January 4, 2018

Paper "Efficient estimation of COM–Poisson regression and GAM"

Our paper Efficient estimation of COM–Poisson regression and a generalized additive model is now available in Computational Statistics & Data Analysis (with Suneel Chatla). This link gives 50 free downloads before Feb 22, 2018. 

Abstract: The Conway–Maxwell–Poisson (CMP) or COM–Poisson regression is a popular model for count data due to its ability to capture both under dispersion and over dispersion. However, CMP regression is limited when dealing with complex nonlinear relationships. With today’s wide availability of count data, especially due to the growing collection of data on human and social behavior, there is need for count data models that can capture complex nonlinear relationships. One useful approach is additive models; but, there has been no additive model implementation for the CMP distribution. To fill this void, we first propose a flexible estimation framework for CMP regression based on iterative reweighed least squares (IRLS) and then extend this model to allow for additive components using a penalized splines approach. Because the CMP distribution belongs to the exponential family, convergence of IRLS is guaranteed under some regularity conditions. Further, it is also known that IRLS provides smaller standard errors compared to gradient-based methods. We illustrate the usefulness of this approach through extensive simulation studies and using real data from a bike sharing system in Washington, DC.


October 25, 2017

Talk at UT Dallas on "Researcher Dilemmas Using Behavioral Big Data"

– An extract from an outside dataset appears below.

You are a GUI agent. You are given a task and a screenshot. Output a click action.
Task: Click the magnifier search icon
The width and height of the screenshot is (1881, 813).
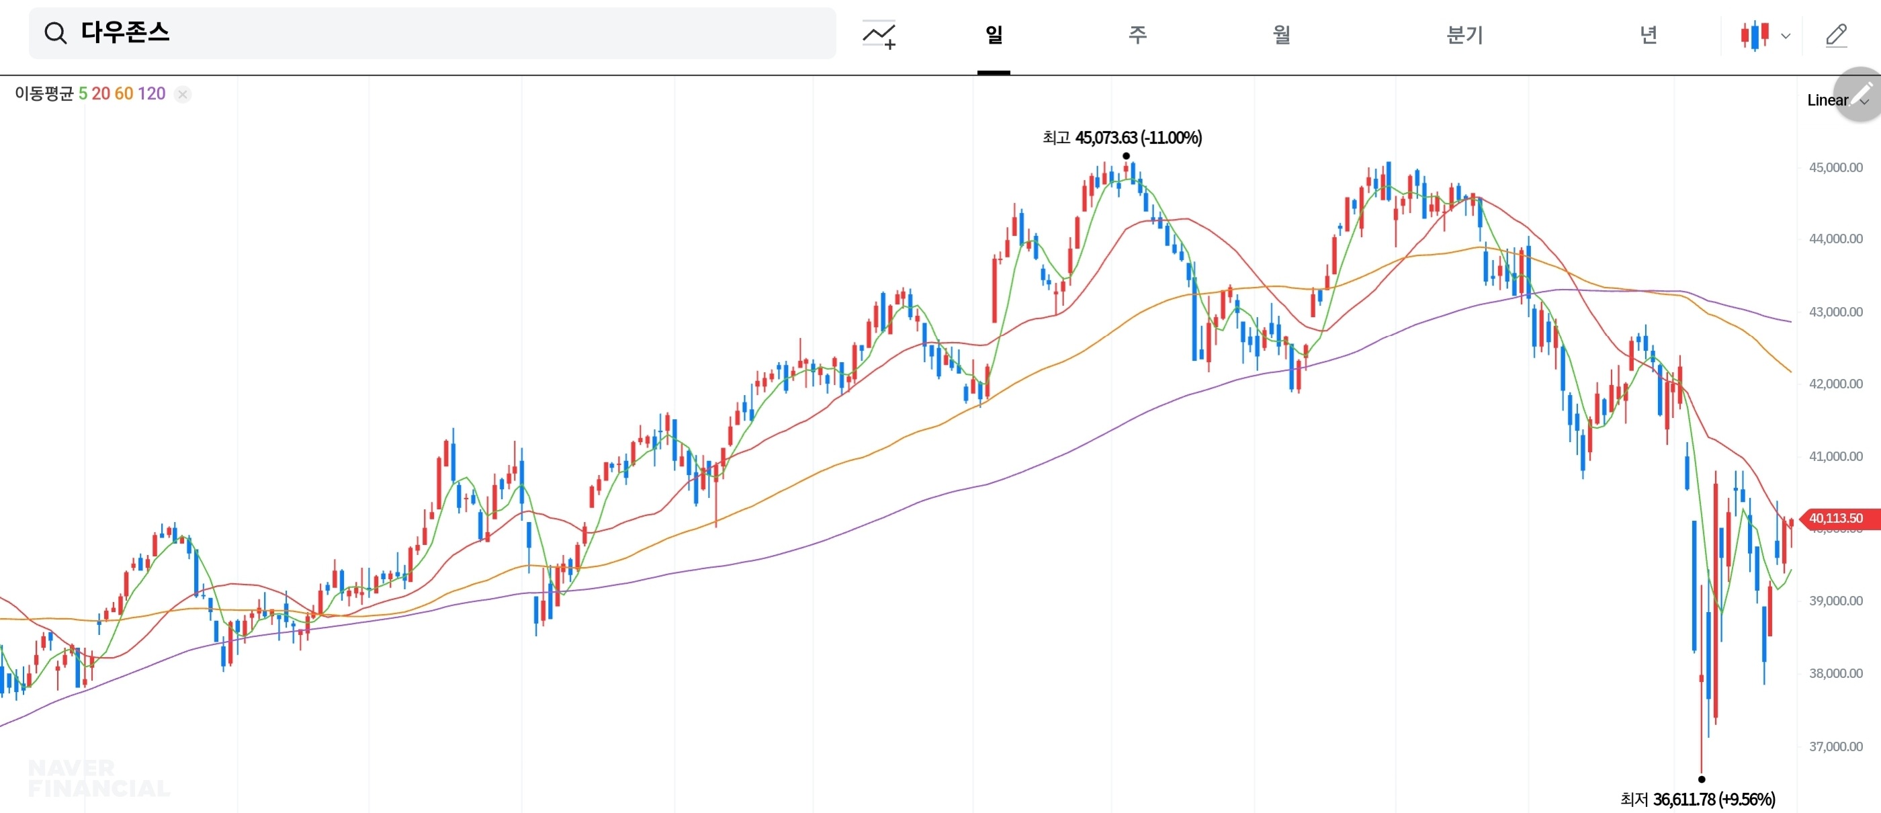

I'll be talking about "Researcher Dilemmans Using Behavioral Big Data" at the The University of Texas at Dallas Naveen Jindal School of Management's Information Systems seminar today.
Time: 10:30-12:00
Location: JSOM Room 13.501

October 19, 2017

"A Tree-based Approach for Addressing Self-Selection in Impact Studies with Big Data" at INFORMS Data Science Workshop

On Saturday morning, I'll present a talk on "A Tree-based Approach for Addressing Self-Selection in Impact Studies with Big Data" at the 1st INFORMS Workshop on Data Science in Houston, TX. I'll describe our proposed tree-based approach as an alternative to propensity scores, which has several advantages over PSM. This is joint work with Inbal Yahav and Deepa Mani, published in MISQ in 2016.

When: Saturday, Oct 21, Session 1A (9:00 – 10:30)
Where: Hilton Americas-Houston, Level 3, Room 344

October 19, 2017

"Researcher Dilemmas using Behavioral Big Data in Healthcare": Keynote at INFORMS DMDA Workshop

This coming Saturday I'll deliver a keynote talk on "Researcher Dilemmas using Behavioral Big Data in Healthcare" at the 12th INFORMS Workshop on Data Mining and Decision Analytics in Houston, TX.

When: Saturday, Oct 21, 13:45-14:30
Where: Hilton Americas-Houston, Level 3, Room 339

Behavioral big data (BBD) refers to very large and rich multidimensional data sets on human and social behaviors, actions, and interactions, which have become available to companies, governments, and researchers. A growing number of researchers acquire and analyze BBD for the purpose of extracting knowledge and scientific discoveries. However, the relationships between the researcher, data, human subjects, and research questions differ in the BBD context compared to non-BBD and even traditional behavioral data. Researchers using BBD face not only methodological and technical challenges but also ethical and moral dilemmas. In this talk, I will discuss several dilemmas, challenges, and trade-offs related to acquiring and analyzing BBD in healthcare research.

September 6, 2017

R edition of Data Mining for Business Analytics textbook now available!

Wiley just notified us that our new textbook Data Mining for Business Analytics in R is out! Thanks to all those who've encouraged us to write the R edition, to the beta testers, and to the many folks who've been holding their breath. And thanks to Professors Gareth James and Ravi Bapna for writing wonderful Forwords!

The R edition covers the same topics as the 3rd edition of Data Mining for Business Analytics with XLMiner that came out last year. This Fall I am teaching a course that allows students to choose between the two editions.

As with the other editions, all datasets (and R code!) are available at Adopting instructors can get access to instructor materials that include slides, solutions to end-of-chapter problems and cases, and more.